* [Task goal] Exact wording is needed for every line from the one holding "Given: Click the Porções por embalagem text" to the end of the records below; write those lines out and omit the pictures.

* [Recorded information]
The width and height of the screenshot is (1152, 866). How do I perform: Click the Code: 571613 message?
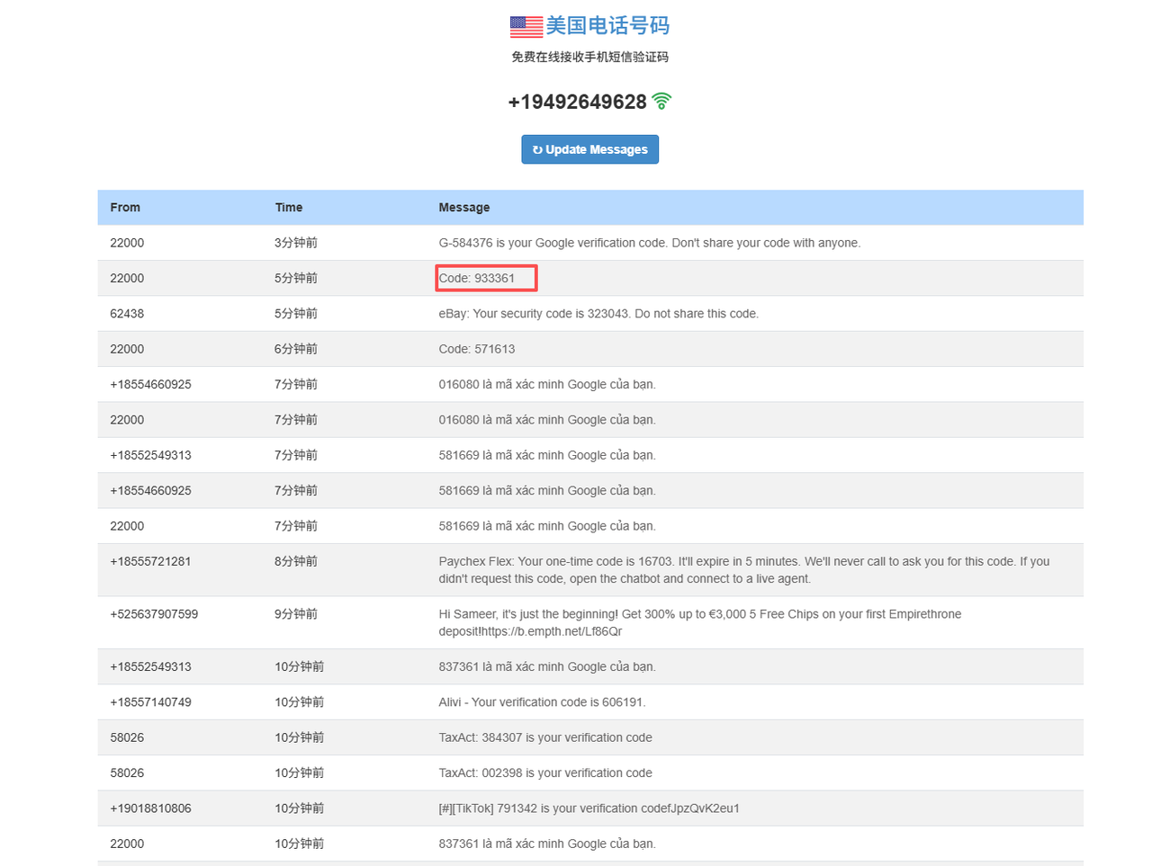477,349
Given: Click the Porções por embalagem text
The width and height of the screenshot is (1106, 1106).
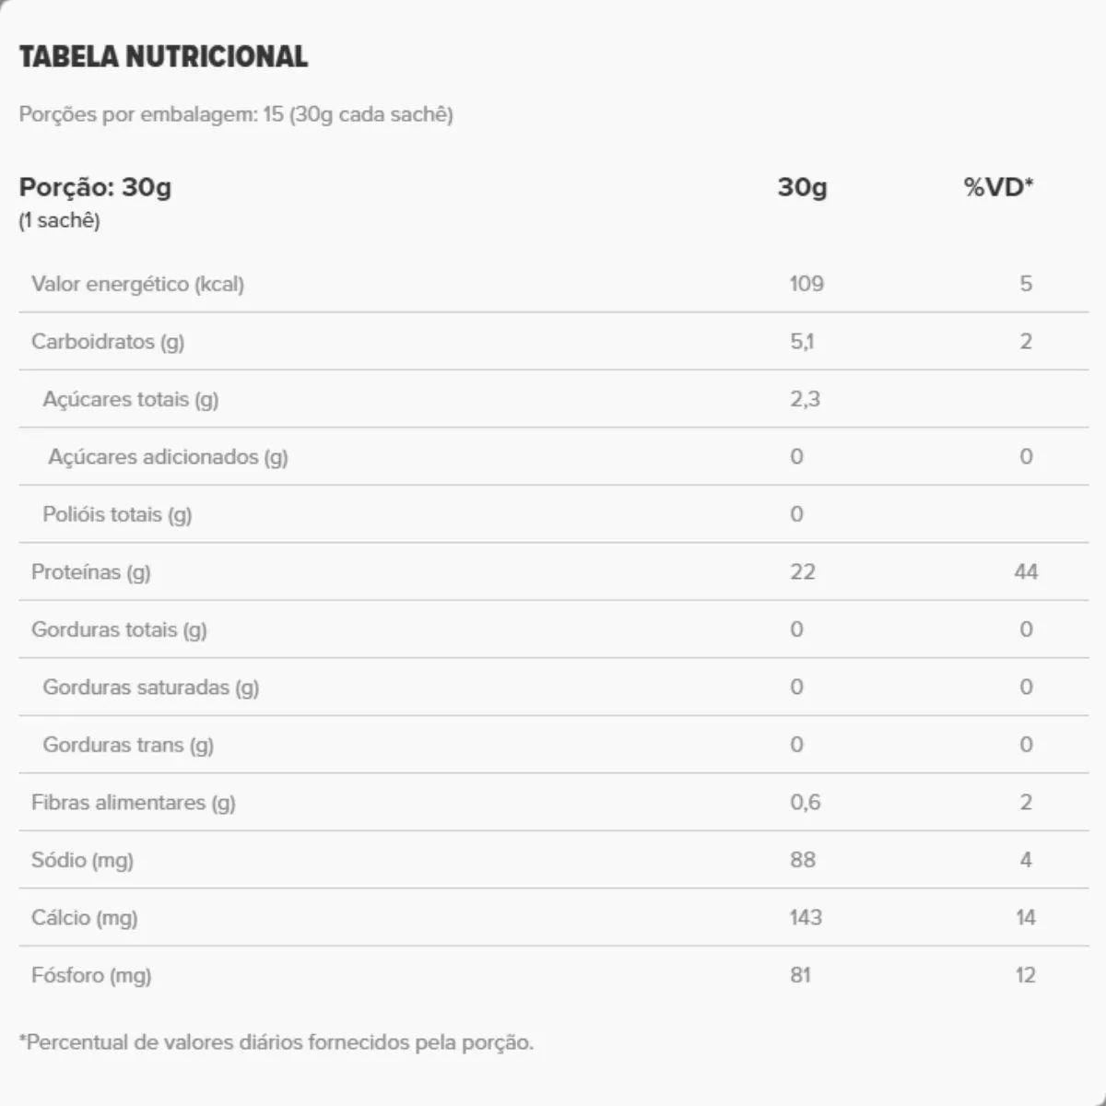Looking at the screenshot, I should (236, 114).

* [Your solution]
Given: Click the Porções por embalagem text
The width and height of the screenshot is (1106, 1106).
Looking at the screenshot, I should (236, 114).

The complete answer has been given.